Siggins on Ramsay
In art as in life, hands can tell us something of an individual's age and possibly of their station in life. In this reflection on a portrait by Hugh Ramsay, Phillip Siggins shares with us the reaction of the portrait's famous commissioner, donor, and daughter of the sitter, Dame Nelly Melba to the artist's depiction of her father's hands. In 2019 Ramsay's portrait of David Mitchell was lent to the National Gallery of Australia for their major Hugh Ramsay exhibition.
Siggins on Ramsay
This portrait of David Mitchell—businessman, entrepreneur, father of Dame Nellie Melba—is one of the major works held by our gallery. It was commissioned by Melba and gifted by her to the gallery in 1924. It sits well with Violet Teague’s Portrait of a Pioneer and is Jupiter to the lesser planets of Frederick Reynold’s Portrait of John Shirlow (1918) and Ramsay’s early Nude Study, Old Man (c.1900).
In Ramsay’s portrait there is a quiet sense of David Mitchell’s deep past, of achievements won through resilience and hard work, and of hard won wealth. Note the column in the background signifying the classical past, and the various classical vessels dimly gleaming—the sort of booty a Roman general might have had displayed at his triumph. While Reynold’s Mitchell is presented as an image of a long life well lived, seated in drowsy, patriarchal contentment and leaning back from the surface, his John Shirlow surges forward, full of acumen and aggression. These portraits, at one time, hung in proximity, illuminating each other and suggesting different ways of contesting life’s challenges.
Ramsay’s Nude Study, Old Man also makes an interesting contrast with his later David Mitchell portrait. This nude figure study dates back to Ramsay’s student days under Bernard Hall and is a remarkably mature portrait. The pose reflects Rodin’s The Thinker. Life models for the National Gallery of Victoria Art School were paid frugally, and this old fellow could well be someone who came in off the street looking for work or a handout. Ramsay has combined the image of humble age with wisdom in a time-honoured way. It’s an image with an ancient heritage—from Rembrandt, to representation of saints (particularly St Jerome), to Socrates and his noble death.

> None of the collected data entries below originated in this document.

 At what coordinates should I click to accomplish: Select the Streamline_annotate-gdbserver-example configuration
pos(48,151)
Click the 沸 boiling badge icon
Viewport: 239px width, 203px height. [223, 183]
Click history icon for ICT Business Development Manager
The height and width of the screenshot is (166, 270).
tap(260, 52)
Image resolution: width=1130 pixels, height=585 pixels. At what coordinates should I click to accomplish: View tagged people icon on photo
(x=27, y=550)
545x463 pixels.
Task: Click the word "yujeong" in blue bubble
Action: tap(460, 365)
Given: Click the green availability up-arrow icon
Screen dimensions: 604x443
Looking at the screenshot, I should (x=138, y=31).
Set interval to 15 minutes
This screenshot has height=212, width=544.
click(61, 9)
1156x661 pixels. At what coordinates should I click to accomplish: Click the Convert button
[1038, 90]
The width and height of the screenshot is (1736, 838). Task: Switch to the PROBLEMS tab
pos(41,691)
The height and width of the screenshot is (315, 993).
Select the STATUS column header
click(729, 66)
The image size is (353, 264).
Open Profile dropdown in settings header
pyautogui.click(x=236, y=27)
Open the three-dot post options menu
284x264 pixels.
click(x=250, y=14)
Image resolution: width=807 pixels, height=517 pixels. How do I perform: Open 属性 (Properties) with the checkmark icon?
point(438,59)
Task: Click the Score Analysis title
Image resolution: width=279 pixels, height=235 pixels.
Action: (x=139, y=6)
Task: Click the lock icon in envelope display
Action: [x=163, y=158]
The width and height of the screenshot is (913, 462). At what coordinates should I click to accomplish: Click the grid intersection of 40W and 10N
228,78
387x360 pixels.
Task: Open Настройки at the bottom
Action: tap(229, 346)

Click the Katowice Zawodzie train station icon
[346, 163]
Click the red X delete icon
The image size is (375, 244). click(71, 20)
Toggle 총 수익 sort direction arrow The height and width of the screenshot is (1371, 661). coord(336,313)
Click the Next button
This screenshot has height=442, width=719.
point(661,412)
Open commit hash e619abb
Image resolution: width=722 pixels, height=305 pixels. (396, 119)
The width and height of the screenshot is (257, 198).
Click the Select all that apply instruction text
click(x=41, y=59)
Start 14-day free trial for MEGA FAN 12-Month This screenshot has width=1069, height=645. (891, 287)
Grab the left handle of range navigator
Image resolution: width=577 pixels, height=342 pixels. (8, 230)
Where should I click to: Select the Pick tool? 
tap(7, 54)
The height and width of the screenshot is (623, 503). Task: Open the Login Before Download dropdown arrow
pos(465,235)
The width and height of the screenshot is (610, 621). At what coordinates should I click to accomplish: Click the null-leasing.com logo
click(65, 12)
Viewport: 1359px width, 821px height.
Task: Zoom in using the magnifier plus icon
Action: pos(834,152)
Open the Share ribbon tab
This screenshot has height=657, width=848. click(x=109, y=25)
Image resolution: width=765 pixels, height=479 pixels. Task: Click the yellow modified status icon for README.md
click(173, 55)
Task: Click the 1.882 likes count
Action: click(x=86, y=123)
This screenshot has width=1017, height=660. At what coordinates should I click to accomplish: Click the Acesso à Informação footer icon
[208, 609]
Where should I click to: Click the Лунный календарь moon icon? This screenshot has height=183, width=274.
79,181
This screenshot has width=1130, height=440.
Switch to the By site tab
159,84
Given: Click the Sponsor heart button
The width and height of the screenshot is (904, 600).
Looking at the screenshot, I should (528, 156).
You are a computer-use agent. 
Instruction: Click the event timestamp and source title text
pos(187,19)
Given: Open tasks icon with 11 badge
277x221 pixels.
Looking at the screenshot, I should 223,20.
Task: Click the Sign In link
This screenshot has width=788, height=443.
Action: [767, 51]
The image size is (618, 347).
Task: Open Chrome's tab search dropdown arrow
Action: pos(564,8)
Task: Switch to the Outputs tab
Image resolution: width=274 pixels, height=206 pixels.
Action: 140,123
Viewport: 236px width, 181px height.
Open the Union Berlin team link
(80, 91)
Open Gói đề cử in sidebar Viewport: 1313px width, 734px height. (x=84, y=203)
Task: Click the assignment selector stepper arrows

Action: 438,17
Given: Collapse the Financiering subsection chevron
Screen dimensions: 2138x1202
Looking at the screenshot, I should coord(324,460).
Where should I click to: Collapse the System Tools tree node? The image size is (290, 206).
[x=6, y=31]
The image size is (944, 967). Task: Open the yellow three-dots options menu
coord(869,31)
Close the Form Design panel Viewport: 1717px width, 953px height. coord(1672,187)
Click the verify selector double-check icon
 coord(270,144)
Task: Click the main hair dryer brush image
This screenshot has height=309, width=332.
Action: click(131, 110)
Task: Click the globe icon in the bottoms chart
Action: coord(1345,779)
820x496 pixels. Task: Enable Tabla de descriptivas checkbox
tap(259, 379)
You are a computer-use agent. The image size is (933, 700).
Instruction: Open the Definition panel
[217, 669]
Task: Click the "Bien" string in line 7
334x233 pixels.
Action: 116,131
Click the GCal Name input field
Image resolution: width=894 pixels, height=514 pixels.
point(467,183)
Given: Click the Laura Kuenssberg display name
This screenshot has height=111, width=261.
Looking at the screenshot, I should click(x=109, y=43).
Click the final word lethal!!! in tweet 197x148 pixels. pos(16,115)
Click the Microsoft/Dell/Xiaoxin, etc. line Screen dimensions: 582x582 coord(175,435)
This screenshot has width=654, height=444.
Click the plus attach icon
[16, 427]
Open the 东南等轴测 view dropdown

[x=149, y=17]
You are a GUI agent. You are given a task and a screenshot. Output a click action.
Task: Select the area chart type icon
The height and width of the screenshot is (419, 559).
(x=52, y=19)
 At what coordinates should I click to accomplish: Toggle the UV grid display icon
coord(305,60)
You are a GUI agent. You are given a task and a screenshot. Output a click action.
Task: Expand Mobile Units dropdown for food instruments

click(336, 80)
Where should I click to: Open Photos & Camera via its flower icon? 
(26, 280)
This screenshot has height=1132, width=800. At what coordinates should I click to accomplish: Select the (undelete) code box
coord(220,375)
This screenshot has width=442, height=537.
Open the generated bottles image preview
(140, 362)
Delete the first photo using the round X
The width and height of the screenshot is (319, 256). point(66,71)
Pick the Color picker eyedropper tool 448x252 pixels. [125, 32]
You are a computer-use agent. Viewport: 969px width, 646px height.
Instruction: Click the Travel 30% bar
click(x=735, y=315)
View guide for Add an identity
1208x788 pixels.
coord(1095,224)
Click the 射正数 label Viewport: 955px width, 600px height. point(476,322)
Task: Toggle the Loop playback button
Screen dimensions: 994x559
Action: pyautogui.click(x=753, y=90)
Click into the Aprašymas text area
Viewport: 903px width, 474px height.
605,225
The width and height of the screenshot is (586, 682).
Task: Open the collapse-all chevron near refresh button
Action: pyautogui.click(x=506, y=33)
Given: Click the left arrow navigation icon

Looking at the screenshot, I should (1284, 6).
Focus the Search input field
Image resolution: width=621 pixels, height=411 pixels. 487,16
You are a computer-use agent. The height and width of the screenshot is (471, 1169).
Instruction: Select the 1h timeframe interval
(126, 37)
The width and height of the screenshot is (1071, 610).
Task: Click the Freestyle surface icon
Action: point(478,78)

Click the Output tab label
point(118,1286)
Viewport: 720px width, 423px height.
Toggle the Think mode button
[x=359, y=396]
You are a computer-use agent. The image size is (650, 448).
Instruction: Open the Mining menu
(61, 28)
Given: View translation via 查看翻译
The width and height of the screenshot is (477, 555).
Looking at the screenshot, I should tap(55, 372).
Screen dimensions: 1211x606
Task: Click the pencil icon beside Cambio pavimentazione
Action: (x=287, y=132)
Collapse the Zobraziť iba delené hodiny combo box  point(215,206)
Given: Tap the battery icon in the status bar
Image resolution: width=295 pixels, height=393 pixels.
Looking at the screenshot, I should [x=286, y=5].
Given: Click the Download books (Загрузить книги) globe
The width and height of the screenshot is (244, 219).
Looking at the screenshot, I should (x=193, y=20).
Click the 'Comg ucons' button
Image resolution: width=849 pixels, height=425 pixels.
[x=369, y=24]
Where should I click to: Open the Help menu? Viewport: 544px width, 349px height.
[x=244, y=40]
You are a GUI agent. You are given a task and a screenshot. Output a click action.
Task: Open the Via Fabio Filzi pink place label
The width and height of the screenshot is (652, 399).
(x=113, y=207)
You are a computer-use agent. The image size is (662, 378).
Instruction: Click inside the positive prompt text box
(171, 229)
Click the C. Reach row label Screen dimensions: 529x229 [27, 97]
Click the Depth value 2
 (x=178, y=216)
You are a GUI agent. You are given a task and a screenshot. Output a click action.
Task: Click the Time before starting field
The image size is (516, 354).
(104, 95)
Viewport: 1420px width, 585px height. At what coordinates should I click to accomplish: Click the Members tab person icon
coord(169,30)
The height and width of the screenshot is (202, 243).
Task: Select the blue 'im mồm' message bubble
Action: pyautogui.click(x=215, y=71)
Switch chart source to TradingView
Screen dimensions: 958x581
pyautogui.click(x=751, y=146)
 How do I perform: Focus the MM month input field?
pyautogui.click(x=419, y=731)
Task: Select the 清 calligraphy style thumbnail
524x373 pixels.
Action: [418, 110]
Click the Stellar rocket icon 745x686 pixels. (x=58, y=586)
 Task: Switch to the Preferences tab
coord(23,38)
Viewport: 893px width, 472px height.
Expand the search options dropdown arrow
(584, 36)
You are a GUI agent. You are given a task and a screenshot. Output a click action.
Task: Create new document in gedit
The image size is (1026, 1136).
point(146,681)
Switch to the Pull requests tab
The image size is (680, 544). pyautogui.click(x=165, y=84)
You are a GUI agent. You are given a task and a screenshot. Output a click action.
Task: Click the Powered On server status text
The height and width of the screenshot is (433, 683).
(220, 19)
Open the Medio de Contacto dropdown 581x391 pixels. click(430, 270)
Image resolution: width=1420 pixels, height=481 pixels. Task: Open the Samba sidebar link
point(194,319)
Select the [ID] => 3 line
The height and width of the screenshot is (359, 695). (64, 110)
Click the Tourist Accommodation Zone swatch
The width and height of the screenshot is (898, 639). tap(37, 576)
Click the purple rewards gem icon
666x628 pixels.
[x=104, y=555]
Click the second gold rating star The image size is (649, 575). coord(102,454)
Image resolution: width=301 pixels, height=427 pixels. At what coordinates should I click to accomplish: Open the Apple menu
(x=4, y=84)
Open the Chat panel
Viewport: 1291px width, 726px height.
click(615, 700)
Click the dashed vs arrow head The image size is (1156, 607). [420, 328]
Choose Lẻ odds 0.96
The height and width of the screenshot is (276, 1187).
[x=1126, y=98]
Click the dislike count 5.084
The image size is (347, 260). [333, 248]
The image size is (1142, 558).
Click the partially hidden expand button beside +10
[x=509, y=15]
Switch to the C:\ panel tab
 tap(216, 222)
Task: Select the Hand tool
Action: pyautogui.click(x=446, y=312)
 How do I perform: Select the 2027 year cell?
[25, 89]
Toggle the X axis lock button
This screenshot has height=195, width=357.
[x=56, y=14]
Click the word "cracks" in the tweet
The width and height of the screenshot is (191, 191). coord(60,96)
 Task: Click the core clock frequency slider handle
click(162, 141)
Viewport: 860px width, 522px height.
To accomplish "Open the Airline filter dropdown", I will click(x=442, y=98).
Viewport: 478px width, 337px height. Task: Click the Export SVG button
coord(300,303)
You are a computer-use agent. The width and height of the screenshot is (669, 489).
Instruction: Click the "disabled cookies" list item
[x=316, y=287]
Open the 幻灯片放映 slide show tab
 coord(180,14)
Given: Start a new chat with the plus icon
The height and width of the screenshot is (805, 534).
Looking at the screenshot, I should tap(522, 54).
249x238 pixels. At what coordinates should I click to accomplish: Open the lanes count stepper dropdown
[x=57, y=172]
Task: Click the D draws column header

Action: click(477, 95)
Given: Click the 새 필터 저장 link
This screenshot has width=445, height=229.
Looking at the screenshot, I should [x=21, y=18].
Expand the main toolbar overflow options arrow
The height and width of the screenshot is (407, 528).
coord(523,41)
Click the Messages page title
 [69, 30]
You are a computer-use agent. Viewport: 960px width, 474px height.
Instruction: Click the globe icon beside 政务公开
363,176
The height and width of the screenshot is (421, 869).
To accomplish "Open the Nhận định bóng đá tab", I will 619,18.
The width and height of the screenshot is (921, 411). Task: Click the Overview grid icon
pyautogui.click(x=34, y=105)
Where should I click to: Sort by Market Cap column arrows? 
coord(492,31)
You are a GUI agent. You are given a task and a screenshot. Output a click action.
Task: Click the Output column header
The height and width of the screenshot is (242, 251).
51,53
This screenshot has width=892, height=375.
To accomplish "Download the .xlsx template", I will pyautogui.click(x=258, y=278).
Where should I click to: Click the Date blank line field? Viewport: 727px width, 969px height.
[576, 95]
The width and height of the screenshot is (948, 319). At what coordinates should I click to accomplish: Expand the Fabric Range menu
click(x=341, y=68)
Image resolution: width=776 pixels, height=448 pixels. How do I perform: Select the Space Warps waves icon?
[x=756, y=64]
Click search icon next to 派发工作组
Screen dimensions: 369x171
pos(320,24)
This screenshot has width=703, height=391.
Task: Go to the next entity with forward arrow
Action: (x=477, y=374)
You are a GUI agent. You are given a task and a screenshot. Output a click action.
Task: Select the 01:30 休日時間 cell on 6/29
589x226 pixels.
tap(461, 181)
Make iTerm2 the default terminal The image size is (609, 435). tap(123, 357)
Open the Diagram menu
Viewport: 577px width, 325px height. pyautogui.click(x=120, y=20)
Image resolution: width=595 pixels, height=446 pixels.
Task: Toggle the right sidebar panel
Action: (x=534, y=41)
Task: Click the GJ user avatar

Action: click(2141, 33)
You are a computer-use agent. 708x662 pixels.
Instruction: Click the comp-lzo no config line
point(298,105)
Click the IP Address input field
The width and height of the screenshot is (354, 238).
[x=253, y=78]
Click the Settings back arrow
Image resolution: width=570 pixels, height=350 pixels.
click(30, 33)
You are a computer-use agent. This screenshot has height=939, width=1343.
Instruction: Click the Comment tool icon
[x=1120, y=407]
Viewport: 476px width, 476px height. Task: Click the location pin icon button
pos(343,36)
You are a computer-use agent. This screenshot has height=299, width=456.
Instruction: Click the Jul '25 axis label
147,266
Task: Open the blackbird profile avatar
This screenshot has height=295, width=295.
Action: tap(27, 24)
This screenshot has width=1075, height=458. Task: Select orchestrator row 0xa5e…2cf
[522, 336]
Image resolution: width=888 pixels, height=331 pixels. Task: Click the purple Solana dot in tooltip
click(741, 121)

Something of a wise and kindly aura hangs about David Mitchell as well.
Hugh Ramsay was born in Glasgow in 1877 and arrived in Australia with his family in 1878. He studied at the gallery school from 1894 to 1899. After being runner-up for the National Gallery Travelling Scholarship, he travelled to Paris, meeting fellow art student George Lambert on the voyage; together, they studied old master paintings in the Louvre. Ramsay responded strongly to Velazquez and was influenced by contemporaries such as James Abbott McNeill Whistler and John Singer Sargent. In Paris he enjoyed notable success but his health broke down. Under Melba’s patronage he moved to London but was unable to go on, having been diagnosed with tuberculosis, and Melba contributed a hundred pounds towards his fare back to Victoria. She also paid the costs of his return home exhibition in Melbourne.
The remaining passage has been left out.